# Aim of the exercise:
All the records that follow need to be reproduced exactly. Omit the images.

Saved data entries
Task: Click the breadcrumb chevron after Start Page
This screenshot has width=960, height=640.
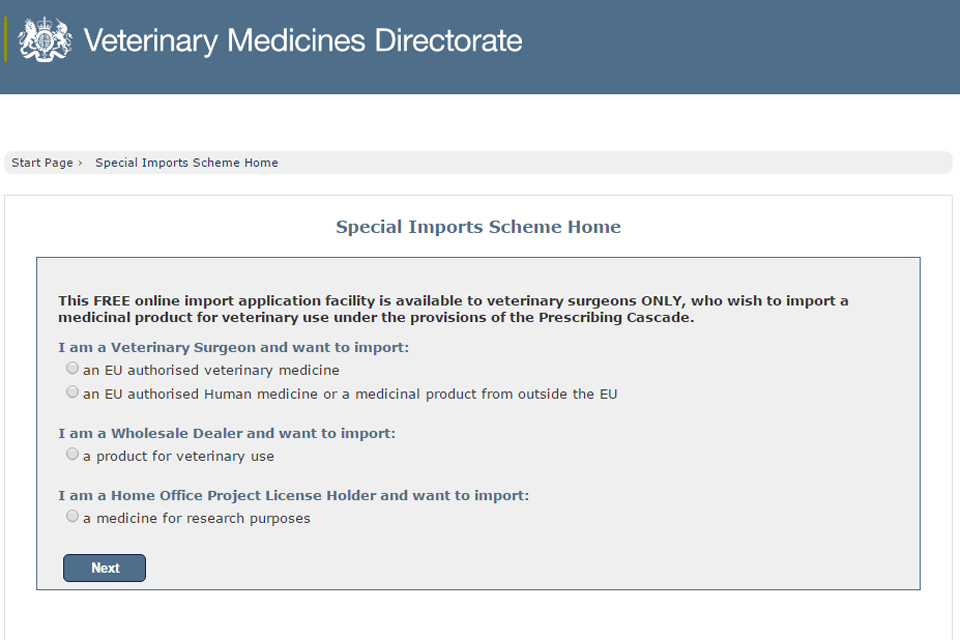Action: [80, 163]
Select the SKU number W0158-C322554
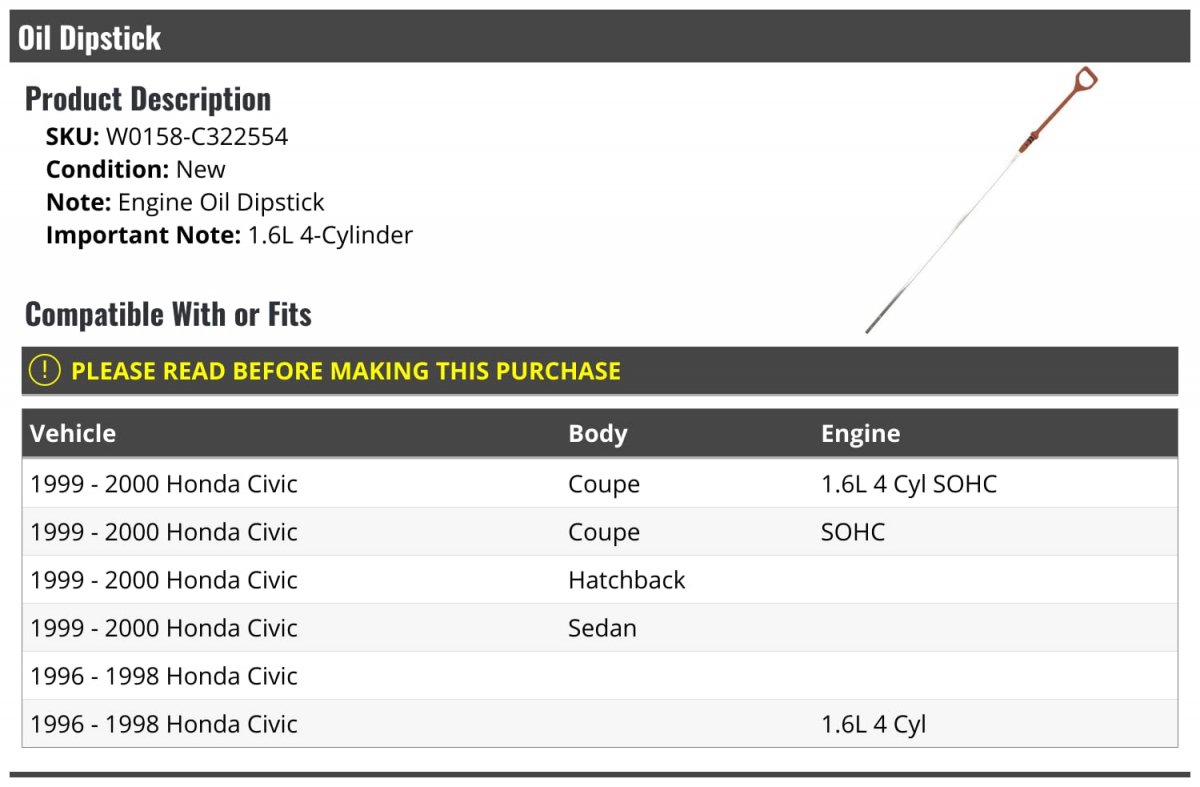 (x=196, y=137)
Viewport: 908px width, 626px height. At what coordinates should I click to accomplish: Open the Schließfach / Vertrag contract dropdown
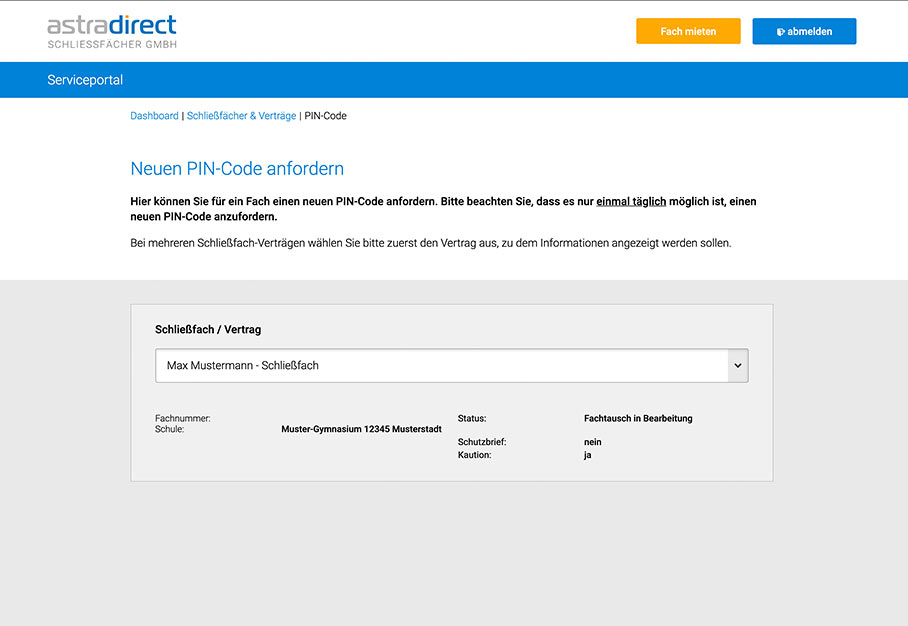pyautogui.click(x=450, y=365)
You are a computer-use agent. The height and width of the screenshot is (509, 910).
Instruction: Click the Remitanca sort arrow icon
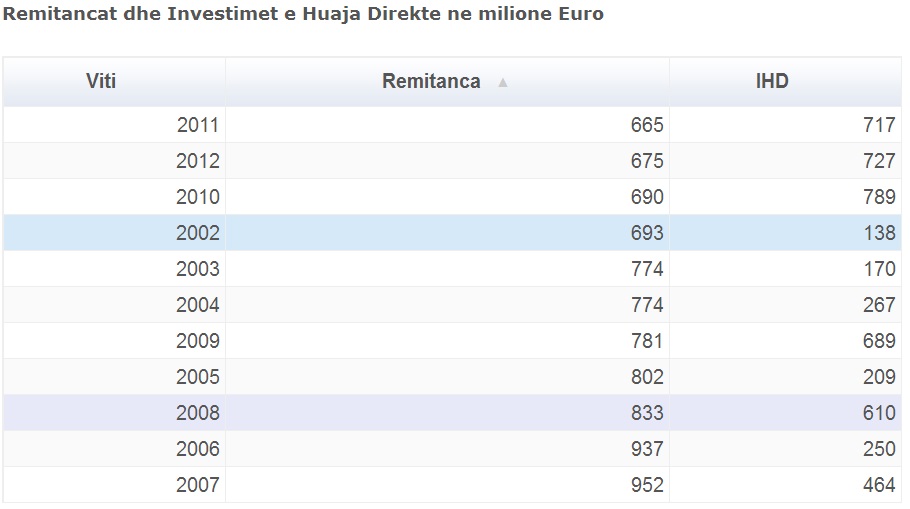[x=503, y=83]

# Answer section:
Task: Click the breadcrumb chevron after Start Page
This screenshot has width=960, height=640.
Action: [80, 163]
Select the SKU number W0158-C322554
 (x=196, y=137)
Viewport: 908px width, 626px height. At what coordinates should I click to accomplish: Open the Schließfach / Vertrag contract dropdown
pyautogui.click(x=450, y=365)
You are a computer-use agent. The height and width of the screenshot is (509, 910).
Instruction: Click the Remitanca sort arrow icon
[x=503, y=83]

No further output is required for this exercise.